MPs demand overhaul of business rates

A GROUP of MPs has waded into the debate on business rates by demanding a complete reform of the current system, calling for a tax based on sales instead of the value of a property. Suggesting a series of reforms that could hit online retailers such as Amazon and Asos, the Business, Innovation and Skills (BIS) select committee said this morning that the current system of basing rates on property prices “is not fit for purpose”. Along with a tax on turnover, the committee also wants a review to consider whether the retail sector should have a different tax system to other businesses. Currently the same business rates are paid on most non-domestic properties including shops, offices and warehouses.

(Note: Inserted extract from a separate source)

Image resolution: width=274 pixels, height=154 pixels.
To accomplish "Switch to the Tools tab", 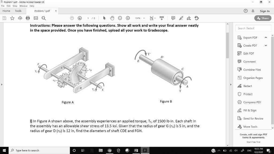I will [18, 11].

Respondents to the MPs’ consultation said a sales tax would help level the playing field between traditional and online-only retailers. “If you were to look at the turnover per pound of business rate paid in a little high-street shop compared with an Asos warehouse or something like that, it would be fundamentally different,” said Liz Peace, chief executive of the British Property Federation. It comes after calls by Sainsbury’s boss Justin King for the government to consider a version of the US’ Marketplace Fairness Act, which allows states to levy local sales taxes on online purchases. “Business rates are the single biggest threat to the survival of retail businesses on the high street. Since the system was created the retail environment has changed beyond all recognition,” Labour MP Adrian Bailey who chaired the committee said. “A system of business taxation based on physical property is simply no longer appropriate in an increasingly online retail world.” The select committee also joined the British Retail Consortium in calling for the reevaluation of business rates to take place more frequently, and for a six month amnesty for businesses occupying empty properties. Meanwhile Ken Shuttleworth, the architect behind the Gherkin, today called on policymakers to bring high streets to life by shifting the focus to services like manufacturing and education rather than retail.